Selon le ministère des Transports, cette obligation a pour but de réduire les risques liés à la circulation de véhicules non conformes, souvent à l’origine d’accidents graves. Des statistiques récentes montrent que plus de 40 % des accidents mortels en 2024 étaient dus à des défaillances mécaniques.

L’enjeu de cette mesure est également de sécuriser les revenus tirés de ces opérations. En effet, les frais de visite incluent le paiement de la vignette, un impôt annuel perçu sur chaque véhicule (voitures et motos). Selon les informations, le coût de la vignette varie entre 13.000 FCFA et 250.000 FCFA, suivant la puissance et l’âge du véhicule.

Cette mesure s’inscrit dans la Stratégie nationale pour la sécurité routière 2021-2025, qui vise à réduire de 50% le nombre de décès dus aux accidents de la circulation d’ici 2030. Actuellement, le pays recense chaque année près de 12.000 accidents corporels, causant 1.200 décès et plus de 21.000 blessés. Bien que la Côte d’Ivoire, avec 24 décès pour 100.000 habitants, reste en dessous de la moyenne africaine, la recrudescence des accidents graves depuis août 2024 inquiète les autorités.

Ainsi en imposant cette condition pour la souscription à une assurance, les autorités espèrent encourager les automobilistes à respecter les normes techniques de leur véhicule, réduisant ainsi les risques de sinistres sur les routes.

Les concernés notamment les chauffeurs et autres acteurs, bien que décriant un manque de communication de la part des autorités, trouvent en cette réforme, une mesure salutaire qui les met à l’abris des sinistres indénombrables. « C’est grâce à vous que je viens d’apprendre cette information. Il y a un sérieux manque de communication ; alors que c’est une bonne initiative car ça va contraindre nos collègues réfractaires à se conformer à la réglementation et éviter les accidents de circulation inutiles », souligne Doumbia Michel, conducteur de taxi VTC.

Malgré l’importance de cette réforme, certains usagers de la route, notamment les chauffeurs de taxis communaux et de « gbaka », demandent une certaine souplesse dans son application. « C’est une bonne décision parce que cela va réduire les accidents, mais beaucoup de personnes n’ont pas les moyens d’effectuer la visite technique régulièrement quand on sait que dans plusieurs quartiers reculés de certaines communes d’Abidjan, l’accessibilité est difficile due à l’état des routes (…).

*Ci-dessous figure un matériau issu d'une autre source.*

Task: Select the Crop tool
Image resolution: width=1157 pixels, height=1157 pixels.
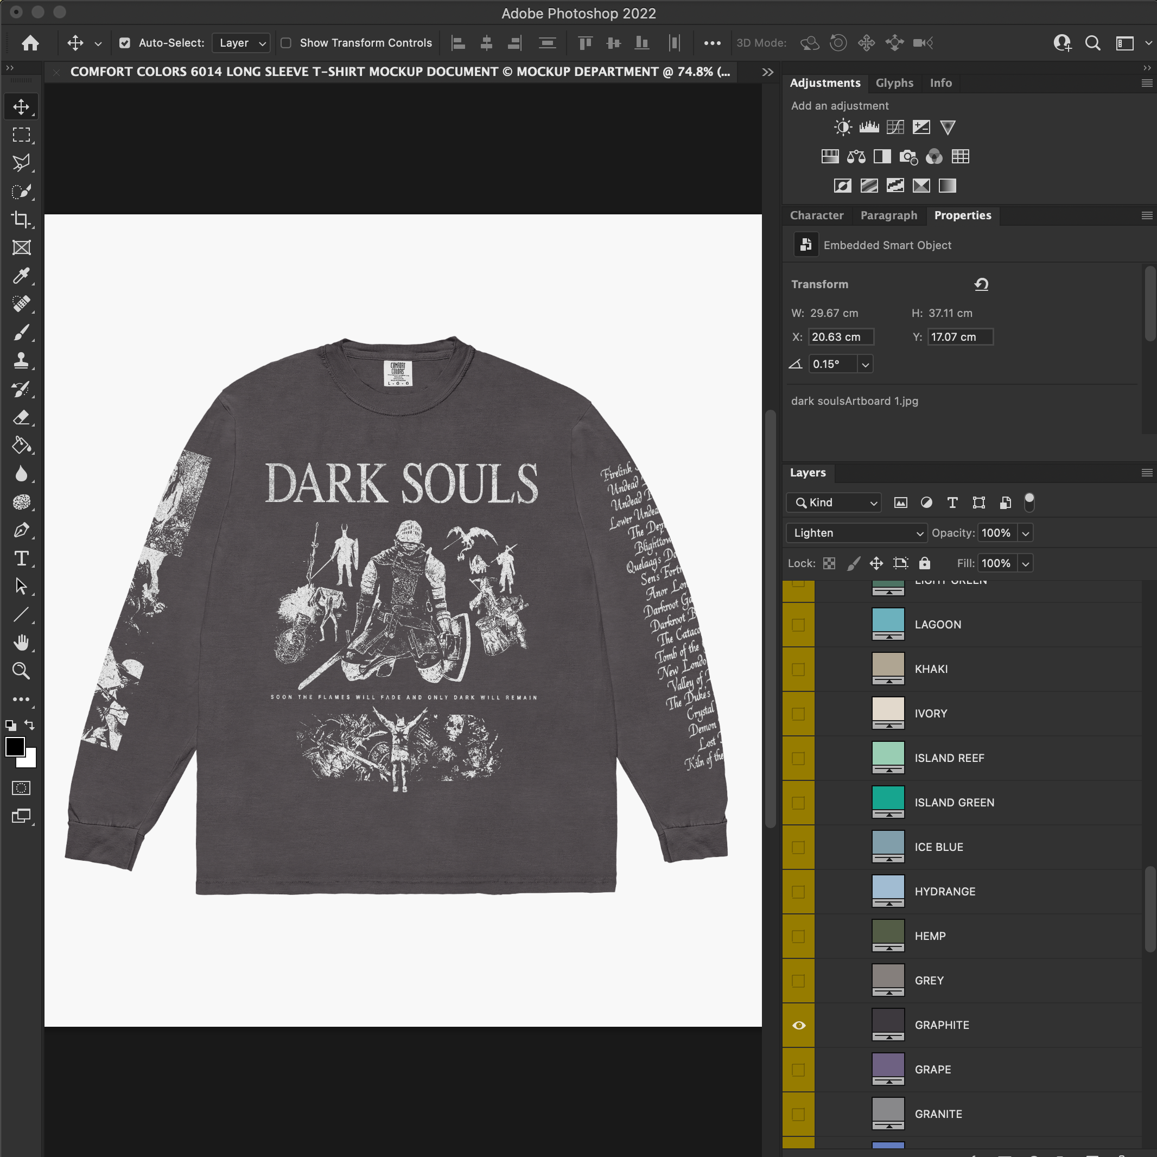Action: [22, 220]
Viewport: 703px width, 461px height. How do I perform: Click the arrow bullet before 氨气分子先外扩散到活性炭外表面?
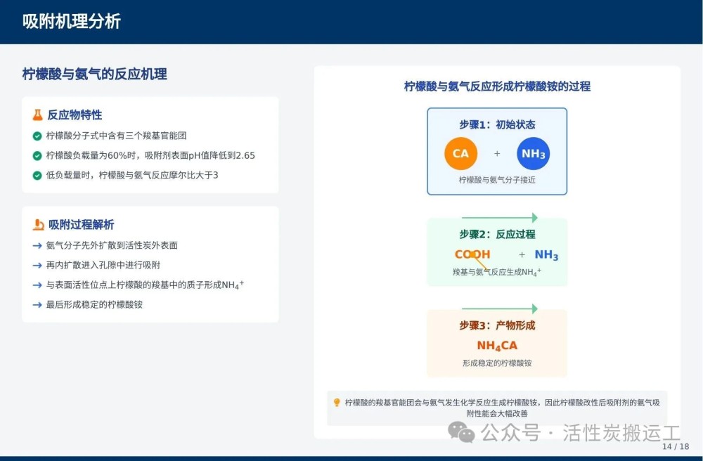(x=37, y=246)
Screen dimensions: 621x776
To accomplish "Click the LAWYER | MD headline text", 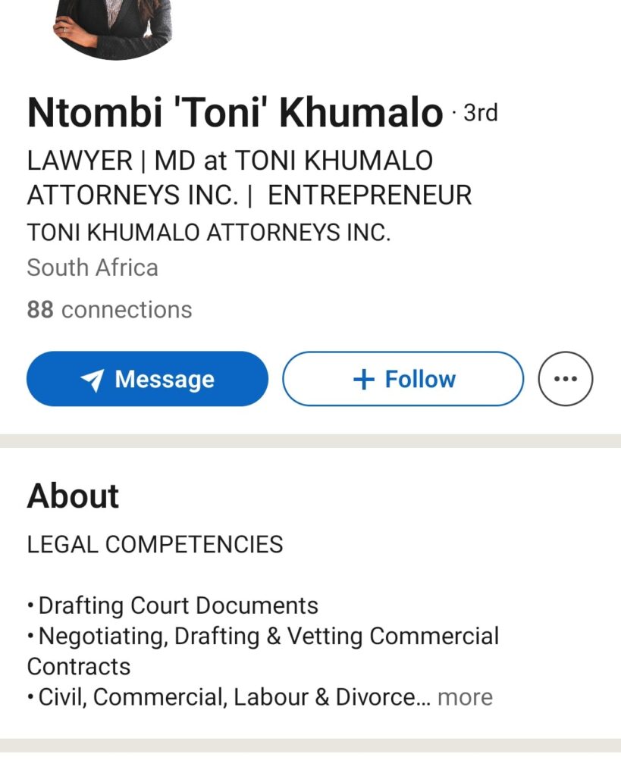I will tap(230, 161).
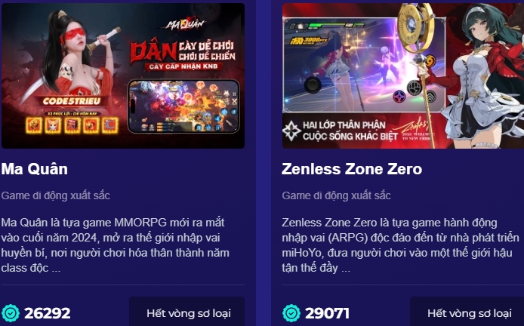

Les autorités doivent trouver un moyen d’aider les transporteurs de quartiers-là sinon ce sont les populations qui vivent dans ces secteurs qui subir les retours », plaide Soro Ibrahim, chauffeur de taxi à Abobo.

Pour rappel, les véhicules doivent passer un contrôle technique chaque année pour les véhicules de tourisme (particulier), et les véhicules de transport de marchandises. Cependant, ceux destinés au transport public ou privé de personnes sont soumis à ce contrôle tous les six mois.

En Côte d’Ivoire, près de 290.000 visites techniques ont été effectuées au cours du premier semestre 2024. À cet effet, bien qu’appréciée pour ses objectifs louables, cette réforme devra être accompagnée de mesures sociales pour en assurer une adoption massive. Une route sûre est l’affaire de tous, mais elle doit être accessible à tous.